Double cross-linking PVA-SiO2 hybrid membranes for alkali recovery

Abstract

Abstract Non-charged PVA-SiO2 hybrid membranes are prepared through sol-gel process among polyvinyl alcohol (PVA) and double cross-linking agents, which are selected from four types of alkoxysilanes including tetraethoxysilane (TEOS), tetramethoxysilane (TMOS), γ-aminopropyl triethoxysilane (APTEOS) and methacryloxypropyl trimethoxy silane (MPS). The double cross-linking agent can combine their advantages including different hydrolysis rates of OC2H5 and OCH3 groups, high compatibility of NH2, and polymerizable C C bonds. The NH2 group from APTEOS can enhance membrane homogeneity, thermal stability and flexibility due to its compatibility with PVA–OH groups. The membranes have high selectivity (62–101) but low permeability in diffusion dialysis process for separating NaOH/Na2WO4 solution.
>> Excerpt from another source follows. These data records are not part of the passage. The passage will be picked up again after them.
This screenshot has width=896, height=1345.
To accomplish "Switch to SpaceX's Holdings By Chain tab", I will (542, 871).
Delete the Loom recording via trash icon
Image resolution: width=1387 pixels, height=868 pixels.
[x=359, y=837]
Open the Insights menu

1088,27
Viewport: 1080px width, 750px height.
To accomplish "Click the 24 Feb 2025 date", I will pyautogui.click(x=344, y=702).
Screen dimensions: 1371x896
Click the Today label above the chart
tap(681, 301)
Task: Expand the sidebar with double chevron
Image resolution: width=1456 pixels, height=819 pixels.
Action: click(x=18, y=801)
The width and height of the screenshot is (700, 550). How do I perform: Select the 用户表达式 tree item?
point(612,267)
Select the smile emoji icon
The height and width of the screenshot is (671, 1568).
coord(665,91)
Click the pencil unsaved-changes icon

Single type of Si(OCH3) groups produces large silica particles (1.5–5μm), which reduce membrane stability but enhance permeability. The membrane has low strength and flexibility, and high swelling degrees in 65 °C water (373–408%) and weight loss percentage in 65 °C NaOH solution (25.8–28.7%). The permeability can reach up to 0.0076–0.0092 m/h but the selectivity is only 23.7–25.0 at 20–40 °C. The combination of Si(OCH3) and Si(OC2H5) groups (TEOS and MPS) can obtain high strength and flexibility (20.3 MPa, 571%), acceptable swelling degrees (232–279%) and balanced permeability and selectivity (0.0043–0.0071 m/h, 45–110). Hence, double cross-linking agents can be combined to prepare optimized neutral membranes for diffusion dialysis.